The Multiples Method

This method establishes what similar practices in your specialty have sold for, calculates a multiple of EBITDA, and applies it to your numbers. In today's market for healthcare practices with an EBITDA under one million dollars, a three to five times multiplier is a realistic range. Practices with higher EBITDAs and demonstrated growth trajectories can command six, seven, or eight times. Ten times multiples exist but are not common outside of larger, multi-location operations.

Discounted Cash Flow (DCF) Method

The DCF method focuses on your practice's projected future cash flows rather than comparable transactions. You develop a three to five year forecast and calculate the present value of those projections. This method is particularly useful for practices with strong growth trajectories that may not yet be reflected in historical revenue.

EBITDA Multiplier (Brandon's Preferred Method)

EBITDA stands for earnings before interest, taxes, depreciation, and amortization. It is the most widely used metric for valuing a private practice and the most important number to understand before entering any sale process.

Critical warning: many practice owners overvalue their EBITDA by including the owner's salary without adjusting for the replacement cost of that role. If you are doing clinical work, administrative oversight, and strategic leadership all as the owner, and you are counting that compensation entirely as profit, a buyer will not see it that way. They will have to pay someone to do those things. That cost reduces the EBITDA.

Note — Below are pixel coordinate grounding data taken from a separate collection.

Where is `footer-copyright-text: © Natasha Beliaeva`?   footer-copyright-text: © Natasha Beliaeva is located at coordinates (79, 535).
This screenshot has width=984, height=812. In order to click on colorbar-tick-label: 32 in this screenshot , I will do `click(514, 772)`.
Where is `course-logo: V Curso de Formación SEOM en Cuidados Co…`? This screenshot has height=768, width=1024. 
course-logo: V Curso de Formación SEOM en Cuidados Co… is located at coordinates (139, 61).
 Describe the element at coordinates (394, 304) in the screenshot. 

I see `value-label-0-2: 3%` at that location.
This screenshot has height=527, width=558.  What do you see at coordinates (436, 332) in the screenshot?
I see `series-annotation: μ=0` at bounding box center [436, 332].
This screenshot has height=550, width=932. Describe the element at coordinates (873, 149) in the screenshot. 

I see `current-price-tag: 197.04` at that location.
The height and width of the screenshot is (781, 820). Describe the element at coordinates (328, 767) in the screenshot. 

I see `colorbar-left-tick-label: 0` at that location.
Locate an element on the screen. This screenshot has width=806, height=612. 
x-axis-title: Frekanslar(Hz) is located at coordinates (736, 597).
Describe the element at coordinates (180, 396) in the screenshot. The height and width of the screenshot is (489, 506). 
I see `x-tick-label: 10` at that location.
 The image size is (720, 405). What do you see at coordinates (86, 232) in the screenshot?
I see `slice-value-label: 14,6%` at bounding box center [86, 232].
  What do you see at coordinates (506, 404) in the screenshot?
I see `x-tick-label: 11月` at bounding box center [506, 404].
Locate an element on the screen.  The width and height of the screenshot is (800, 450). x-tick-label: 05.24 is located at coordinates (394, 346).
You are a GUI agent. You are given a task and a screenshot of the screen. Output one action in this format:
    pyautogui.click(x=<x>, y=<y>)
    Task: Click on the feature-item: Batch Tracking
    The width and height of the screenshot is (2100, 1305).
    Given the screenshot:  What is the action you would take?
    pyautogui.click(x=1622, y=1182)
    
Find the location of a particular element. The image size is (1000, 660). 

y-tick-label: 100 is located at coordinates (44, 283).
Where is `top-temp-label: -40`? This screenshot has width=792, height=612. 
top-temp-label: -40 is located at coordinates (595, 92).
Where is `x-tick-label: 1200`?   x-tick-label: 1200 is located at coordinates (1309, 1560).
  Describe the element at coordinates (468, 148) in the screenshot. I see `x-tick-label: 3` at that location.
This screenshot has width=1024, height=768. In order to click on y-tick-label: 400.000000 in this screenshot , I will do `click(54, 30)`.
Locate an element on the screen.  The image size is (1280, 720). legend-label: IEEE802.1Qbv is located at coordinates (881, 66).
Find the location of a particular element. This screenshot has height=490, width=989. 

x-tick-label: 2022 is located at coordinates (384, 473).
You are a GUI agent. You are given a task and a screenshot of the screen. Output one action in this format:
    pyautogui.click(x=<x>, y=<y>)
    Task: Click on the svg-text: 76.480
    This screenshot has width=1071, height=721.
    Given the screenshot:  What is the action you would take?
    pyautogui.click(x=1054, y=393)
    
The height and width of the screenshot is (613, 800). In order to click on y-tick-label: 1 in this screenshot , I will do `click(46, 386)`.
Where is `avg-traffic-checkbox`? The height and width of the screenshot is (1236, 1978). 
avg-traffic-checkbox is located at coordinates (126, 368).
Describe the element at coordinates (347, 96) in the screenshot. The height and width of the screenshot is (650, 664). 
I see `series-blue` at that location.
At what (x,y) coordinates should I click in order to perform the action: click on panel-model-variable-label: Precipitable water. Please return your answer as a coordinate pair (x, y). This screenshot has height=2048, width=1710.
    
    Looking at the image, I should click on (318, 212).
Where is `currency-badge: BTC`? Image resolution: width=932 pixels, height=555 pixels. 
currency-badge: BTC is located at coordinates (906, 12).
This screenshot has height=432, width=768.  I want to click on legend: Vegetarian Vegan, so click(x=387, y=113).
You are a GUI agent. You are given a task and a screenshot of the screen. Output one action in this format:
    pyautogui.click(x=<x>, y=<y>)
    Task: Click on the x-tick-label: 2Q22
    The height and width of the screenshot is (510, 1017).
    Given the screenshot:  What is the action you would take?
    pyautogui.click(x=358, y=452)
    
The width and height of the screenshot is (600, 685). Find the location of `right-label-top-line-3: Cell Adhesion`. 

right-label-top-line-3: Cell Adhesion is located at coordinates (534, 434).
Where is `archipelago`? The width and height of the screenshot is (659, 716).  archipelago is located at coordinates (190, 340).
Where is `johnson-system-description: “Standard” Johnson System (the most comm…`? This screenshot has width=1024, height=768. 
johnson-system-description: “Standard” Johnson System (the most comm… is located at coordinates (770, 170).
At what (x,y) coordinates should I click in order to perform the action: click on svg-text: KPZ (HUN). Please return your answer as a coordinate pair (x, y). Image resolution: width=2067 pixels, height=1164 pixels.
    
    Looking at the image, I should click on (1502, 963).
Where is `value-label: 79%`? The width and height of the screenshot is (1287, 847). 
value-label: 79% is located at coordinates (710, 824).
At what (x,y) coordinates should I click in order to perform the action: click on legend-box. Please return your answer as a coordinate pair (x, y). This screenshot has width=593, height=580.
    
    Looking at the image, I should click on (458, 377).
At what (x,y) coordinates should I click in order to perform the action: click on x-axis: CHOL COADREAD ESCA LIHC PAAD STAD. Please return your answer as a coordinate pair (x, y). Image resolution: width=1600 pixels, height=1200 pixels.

Legitimate add-backs include business-use vehicle expenses, owner benefits, and any non-recurring expenses that would not continue under new ownership.

A Real Example: Pediatric OT and SLP Cash Pay Practice

Three-year average gross revenue: approximately one million dollars. Three-year average EBITDA with add-backs: $188,544. Agreed multiplier: 4.5 times with an escalator to 5 times based on performance results. Final sale value range: $848,430 guaranteed with an opportunity to earn up to $942,700 at the five-times multiplier. The seller earned the full $942,700.

Key terms of that sale: the owner was not required to stay in any capacity post-closing. A five-year non-compete within a 25-mile radius was included. The practice had been run without the owner present for a full 12 months prior to sale, proving the operation was not owner-dependent. The buyer was purchasing the brand, the staff, the patient relationships, and the operational infrastructure. The clinic has since expanded.

Strategies to Optimize Your Valuation Before You Sell

  • Do not value your practice based on emotion. Build your case from financial history, clear assets, and verifiable data.
  • Identify your true differentiators: brand, systems, staff quality, payer mix, technology, and reputation.
  • Get multiple valuation perspectives: your CPA, an industry consultant, and a healthcare-specific business broker.
  • Build a sustainable operational ecosystem with documented policies, procedures, and EMR workflows.
  • Demonstrate at least three years of revenue growth. Five years is ideal.
  • Eliminate debt and build cash-positive operations before entering a sales process.
  • Reduce owner dependence: if the practice cannot function without you, it is not yet ready to sell.